Defendants Convicted in Tennessee Over Multimillion-Dollar Nationwide Telemedicine Pharmacy Fraud Scheme | USAO-EDTN

GREENEVILLE, Tenn. This week, a federal judge in Greeneville, Tennessee, convicted seven individuals and seven related corporations for their roles in a multi-million dollar health care fraud scheme.

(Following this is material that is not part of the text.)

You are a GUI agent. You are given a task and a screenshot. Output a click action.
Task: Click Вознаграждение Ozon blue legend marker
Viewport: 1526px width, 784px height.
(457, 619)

According to court documents and evidence presented at trial, Peter Bolos and his co-conspirators, Michael Palso, Andrew Assad, Scott Roix, Larry Smith, Mihir Taneja, Arun Kapoor and Maikel Bolos, as well as various companies owned or controlled by certain d ‘Between them these individuals have deceived Pharmacy Benefit Managers (PBMs), such as Express Scripts and CVS Caremark, regarding tens of thousands of prescriptions. PBMs processed and approved prescription drug claims on behalf of insurance companies. Bolos and his co-conspirators defrauded PBMs by authorizing millions of dollars in claims that private insurers such as Blue Cross Blue Shield of Tennessee and public insurers such as Medicaid and TRICARE, paid to pharmacies controlled by the co-conspirators.

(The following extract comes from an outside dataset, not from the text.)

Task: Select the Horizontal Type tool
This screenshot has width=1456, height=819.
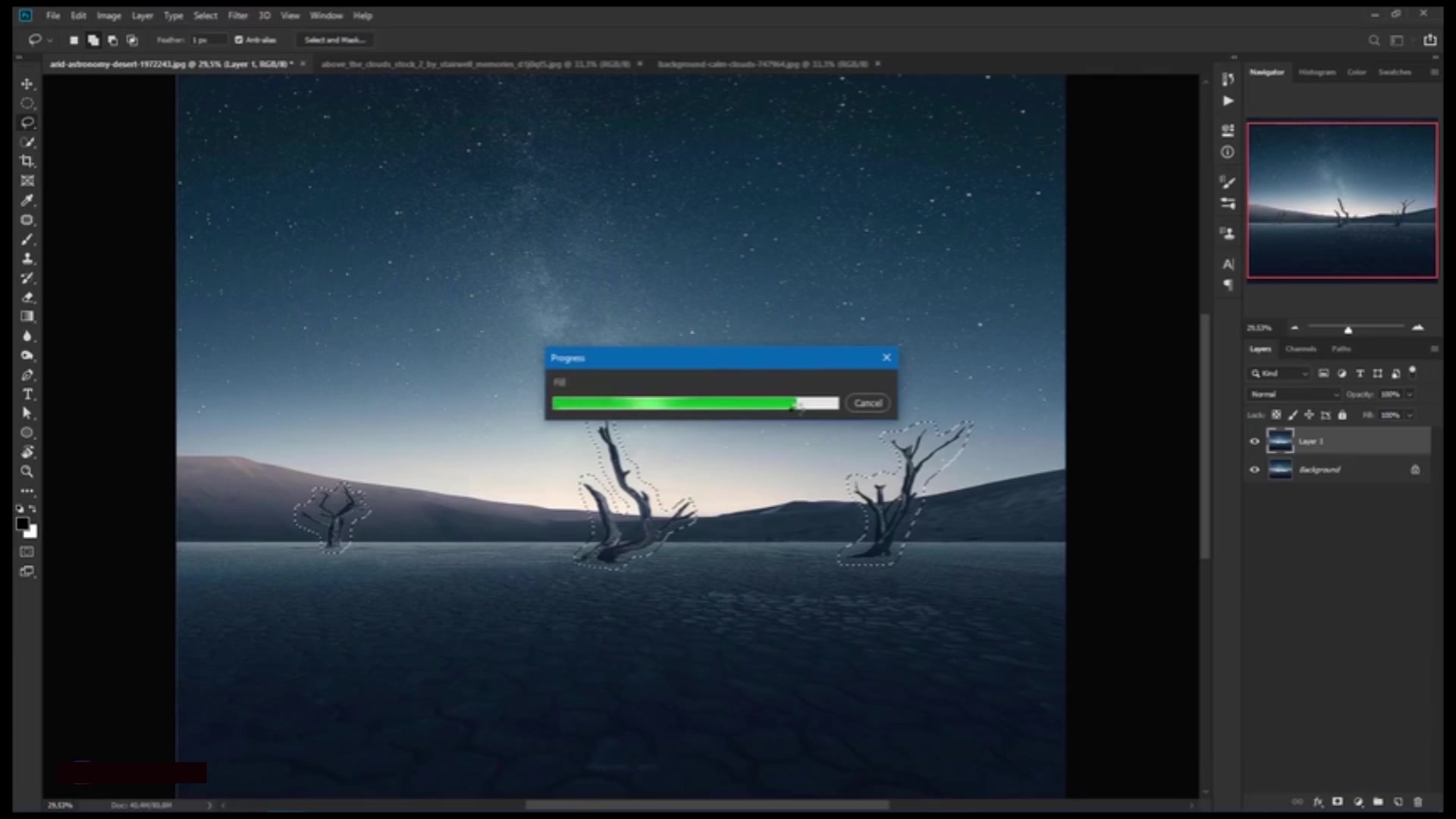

Pierre Bolos was convicted by a federal jury in December 2021. Roix, Assad, Palso, Smith, Maikel Bolos and various associated business entities pleaded guilty to their role in the conspiracy. Taneja, Kapoor and Sterling Knight pleaded guilty to mislabeling the crime in a conspiracy with Bolos. U.S. District Judge J. Ronnie Greer this week handed down sentences for all defendants except Roix, whose sentencing hearing was adjourned to June 15, 2022.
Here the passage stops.